In this paper, we investigated the feasibility of improving cyberbullying detection on a social network by machine learning by expanding the feature set of cyberbullying behavior to dimensions with features not limited to the linguistic features of cyberbullying acts. The multi-dimensional feature set proposed in this paper expands the traditional linguistic content feature set by taking into consideration non-linguistic features of a cyberbullying behavior on a social network. In total, eighteen attributes were developed to describe and differentiate the Participants, Behavior, Technology, and Sociology traits. Under the eighteen attributes, thirty-three features were identified to facilitate a more accurate detection of cyberbullying incidents and to distinguish cyberbullying from another behavior, such as cyber harassment and cyber stalking. We applied the multi-dimensional feature set in the cyberbullying detection data pipeline built on KNIME machine learning platform. In our experiments, we tested 922 episodes with 59459 comments from Instagram. The experimental results demonstrate that cyberbullying incidents on social media platforms can be more effectively detected by using cyberbullying feature sets that are not limited to the linguistic content dimension. The improved detection of cyberbullying was achieved for all six machine learning algorithms used in our experiments - Naïve Bayes, Decision Tree, Random Forest, Tree Ensemble, Logistic Regression, Support Vector Machines - by using 5-set evaluation metrics. Our experimental results and evaluation show that Logistic Regression and Support Vector Machines outperform the Naïve Bayes, Decision Tree, and Ensembles classification on the cyberbullying detection task.

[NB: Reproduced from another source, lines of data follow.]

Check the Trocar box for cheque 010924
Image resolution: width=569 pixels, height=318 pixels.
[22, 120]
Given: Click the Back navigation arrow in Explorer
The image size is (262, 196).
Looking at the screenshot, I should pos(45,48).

Regarding the future research, an interesting direction for future work would be the use of advanced Deep Learning techniques, such as Convolutional Neural Network (CNN) and Recurrent Neural Network (RNN) algorithms, in constructing cyberbullying detection models, given that a large amount of cyberbullying related dataset is available. State-of-the-art natural language processing techniques, such as Continuous Bag-of-Words, skip-gram, N-gram, dictionary tagger, Node2vec could be integrated into the Deep Learning model for a better performance in cyberbullying detection.